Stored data
######

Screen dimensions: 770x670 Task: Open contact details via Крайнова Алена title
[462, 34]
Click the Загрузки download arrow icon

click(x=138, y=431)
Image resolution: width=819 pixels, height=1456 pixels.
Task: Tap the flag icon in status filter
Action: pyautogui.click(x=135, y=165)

######

Restate the records above in full, keeping each line exactly as it stands.

Screen dimensions: 770x670 Task: Open contact details via Крайнова Алена title
[462, 34]
Click the Загрузки download arrow icon

click(x=138, y=431)
Image resolution: width=819 pixels, height=1456 pixels.
Task: Tap the flag icon in status filter
Action: pyautogui.click(x=135, y=165)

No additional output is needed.